◆ Given records
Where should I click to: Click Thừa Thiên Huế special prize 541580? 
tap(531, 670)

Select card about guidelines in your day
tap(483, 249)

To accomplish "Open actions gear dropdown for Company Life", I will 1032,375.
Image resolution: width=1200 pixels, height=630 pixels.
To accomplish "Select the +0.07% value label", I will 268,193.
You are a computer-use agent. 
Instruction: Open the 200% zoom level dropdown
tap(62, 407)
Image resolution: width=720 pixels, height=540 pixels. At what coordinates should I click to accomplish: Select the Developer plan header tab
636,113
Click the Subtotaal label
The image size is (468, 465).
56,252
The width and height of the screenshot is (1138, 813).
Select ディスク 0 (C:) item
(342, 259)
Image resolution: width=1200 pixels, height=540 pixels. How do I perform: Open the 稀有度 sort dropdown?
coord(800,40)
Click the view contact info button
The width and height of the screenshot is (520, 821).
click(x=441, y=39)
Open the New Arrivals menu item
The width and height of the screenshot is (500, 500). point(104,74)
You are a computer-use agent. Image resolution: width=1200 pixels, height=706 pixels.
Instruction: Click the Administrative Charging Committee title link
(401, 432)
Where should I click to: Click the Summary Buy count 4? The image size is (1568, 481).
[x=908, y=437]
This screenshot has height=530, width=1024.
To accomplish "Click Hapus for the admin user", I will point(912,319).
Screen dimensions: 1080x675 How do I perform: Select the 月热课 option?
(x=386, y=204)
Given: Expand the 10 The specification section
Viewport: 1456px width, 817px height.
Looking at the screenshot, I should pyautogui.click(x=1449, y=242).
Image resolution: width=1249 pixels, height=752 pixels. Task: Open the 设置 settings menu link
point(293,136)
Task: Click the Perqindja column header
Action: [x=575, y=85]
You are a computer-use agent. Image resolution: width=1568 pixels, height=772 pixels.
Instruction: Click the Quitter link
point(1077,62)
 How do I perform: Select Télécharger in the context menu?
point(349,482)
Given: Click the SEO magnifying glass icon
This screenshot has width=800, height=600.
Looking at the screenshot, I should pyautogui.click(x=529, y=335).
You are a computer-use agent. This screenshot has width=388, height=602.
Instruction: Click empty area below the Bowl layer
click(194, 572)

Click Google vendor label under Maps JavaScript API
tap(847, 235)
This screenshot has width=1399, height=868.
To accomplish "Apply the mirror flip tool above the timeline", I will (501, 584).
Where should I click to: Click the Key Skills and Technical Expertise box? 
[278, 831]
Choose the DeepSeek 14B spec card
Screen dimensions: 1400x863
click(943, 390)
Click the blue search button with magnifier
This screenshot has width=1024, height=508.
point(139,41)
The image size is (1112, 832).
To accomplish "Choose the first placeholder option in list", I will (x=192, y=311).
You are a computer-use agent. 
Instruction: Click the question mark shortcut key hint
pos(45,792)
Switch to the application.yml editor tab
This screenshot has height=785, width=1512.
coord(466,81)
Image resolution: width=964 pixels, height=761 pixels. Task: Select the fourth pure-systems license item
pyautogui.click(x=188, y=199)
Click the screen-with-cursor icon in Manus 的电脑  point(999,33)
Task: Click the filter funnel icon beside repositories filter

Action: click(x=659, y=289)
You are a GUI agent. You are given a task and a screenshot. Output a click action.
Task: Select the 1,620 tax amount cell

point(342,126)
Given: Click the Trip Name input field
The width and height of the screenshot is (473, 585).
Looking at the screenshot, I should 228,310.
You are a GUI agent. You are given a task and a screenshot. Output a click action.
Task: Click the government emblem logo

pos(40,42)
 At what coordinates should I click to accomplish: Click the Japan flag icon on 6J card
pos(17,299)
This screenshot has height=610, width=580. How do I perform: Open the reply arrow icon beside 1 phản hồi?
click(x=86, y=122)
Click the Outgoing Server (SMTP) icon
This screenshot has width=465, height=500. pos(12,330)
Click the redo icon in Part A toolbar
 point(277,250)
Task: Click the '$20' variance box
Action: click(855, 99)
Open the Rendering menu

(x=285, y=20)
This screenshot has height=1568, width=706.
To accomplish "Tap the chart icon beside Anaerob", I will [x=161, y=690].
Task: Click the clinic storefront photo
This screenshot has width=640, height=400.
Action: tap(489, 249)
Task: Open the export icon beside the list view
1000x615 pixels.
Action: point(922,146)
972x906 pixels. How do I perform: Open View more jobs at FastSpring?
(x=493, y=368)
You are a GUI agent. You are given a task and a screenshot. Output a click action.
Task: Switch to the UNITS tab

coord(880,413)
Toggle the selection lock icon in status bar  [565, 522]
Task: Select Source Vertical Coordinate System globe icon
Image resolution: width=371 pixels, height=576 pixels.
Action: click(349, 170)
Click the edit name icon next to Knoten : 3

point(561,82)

◆ What the exercise asks
All the data above should be set down a second time, exactly.

◆ Your response
Where should I click to: Click Thừa Thiên Huế special prize 541580? 
tap(531, 670)

Select card about guidelines in your day
tap(483, 249)

To accomplish "Open actions gear dropdown for Company Life", I will 1032,375.
Image resolution: width=1200 pixels, height=630 pixels.
To accomplish "Select the +0.07% value label", I will 268,193.
You are a computer-use agent. 
Instruction: Open the 200% zoom level dropdown
tap(62, 407)
Image resolution: width=720 pixels, height=540 pixels. At what coordinates should I click to accomplish: Select the Developer plan header tab
636,113
Click the Subtotaal label
The image size is (468, 465).
56,252
The width and height of the screenshot is (1138, 813).
Select ディスク 0 (C:) item
(342, 259)
Image resolution: width=1200 pixels, height=540 pixels. How do I perform: Open the 稀有度 sort dropdown?
coord(800,40)
Click the view contact info button
The width and height of the screenshot is (520, 821).
click(x=441, y=39)
Open the New Arrivals menu item
The width and height of the screenshot is (500, 500). point(104,74)
You are a computer-use agent. Image resolution: width=1200 pixels, height=706 pixels.
Instruction: Click the Administrative Charging Committee title link
(401, 432)
Where should I click to: Click the Summary Buy count 4? The image size is (1568, 481).
[x=908, y=437]
This screenshot has height=530, width=1024.
To accomplish "Click Hapus for the admin user", I will point(912,319).
Screen dimensions: 1080x675 How do I perform: Select the 月热课 option?
(x=386, y=204)
Given: Expand the 10 The specification section
Viewport: 1456px width, 817px height.
Looking at the screenshot, I should pyautogui.click(x=1449, y=242).
Image resolution: width=1249 pixels, height=752 pixels. Task: Open the 设置 settings menu link
point(293,136)
Task: Click the Perqindja column header
Action: [x=575, y=85]
You are a computer-use agent. Image resolution: width=1568 pixels, height=772 pixels.
Instruction: Click the Quitter link
point(1077,62)
 How do I perform: Select Télécharger in the context menu?
point(349,482)
Given: Click the SEO magnifying glass icon
This screenshot has width=800, height=600.
Looking at the screenshot, I should pyautogui.click(x=529, y=335).
You are a computer-use agent. This screenshot has width=388, height=602.
Instruction: Click empty area below the Bowl layer
click(194, 572)

Click Google vendor label under Maps JavaScript API
tap(847, 235)
This screenshot has width=1399, height=868.
To accomplish "Apply the mirror flip tool above the timeline", I will (501, 584).
Where should I click to: Click the Key Skills and Technical Expertise box? 
[278, 831]
Choose the DeepSeek 14B spec card
Screen dimensions: 1400x863
click(943, 390)
Click the blue search button with magnifier
This screenshot has width=1024, height=508.
point(139,41)
The image size is (1112, 832).
To accomplish "Choose the first placeholder option in list", I will (x=192, y=311).
You are a computer-use agent. 
Instruction: Click the question mark shortcut key hint
pos(45,792)
Switch to the application.yml editor tab
This screenshot has height=785, width=1512.
coord(466,81)
Image resolution: width=964 pixels, height=761 pixels. Task: Select the fourth pure-systems license item
pyautogui.click(x=188, y=199)
Click the screen-with-cursor icon in Manus 的电脑  point(999,33)
Task: Click the filter funnel icon beside repositories filter

Action: click(x=659, y=289)
You are a GUI agent. You are given a task and a screenshot. Output a click action.
Task: Select the 1,620 tax amount cell

point(342,126)
Given: Click the Trip Name input field
The width and height of the screenshot is (473, 585).
Looking at the screenshot, I should 228,310.
You are a GUI agent. You are given a task and a screenshot. Output a click action.
Task: Click the government emblem logo

pos(40,42)
 At what coordinates should I click to accomplish: Click the Japan flag icon on 6J card
pos(17,299)
This screenshot has height=610, width=580. How do I perform: Open the reply arrow icon beside 1 phản hồi?
click(x=86, y=122)
Click the Outgoing Server (SMTP) icon
This screenshot has width=465, height=500. pos(12,330)
Click the redo icon in Part A toolbar
 point(277,250)
Task: Click the '$20' variance box
Action: click(855, 99)
Open the Rendering menu

(x=285, y=20)
This screenshot has height=1568, width=706.
To accomplish "Tap the chart icon beside Anaerob", I will [x=161, y=690].
Task: Click the clinic storefront photo
This screenshot has width=640, height=400.
Action: tap(489, 249)
Task: Open the export icon beside the list view
1000x615 pixels.
Action: point(922,146)
972x906 pixels. How do I perform: Open View more jobs at FastSpring?
(x=493, y=368)
You are a GUI agent. You are given a task and a screenshot. Output a click action.
Task: Switch to the UNITS tab

coord(880,413)
Toggle the selection lock icon in status bar  [565, 522]
Task: Select Source Vertical Coordinate System globe icon
Image resolution: width=371 pixels, height=576 pixels.
Action: click(349, 170)
Click the edit name icon next to Knoten : 3

point(561,82)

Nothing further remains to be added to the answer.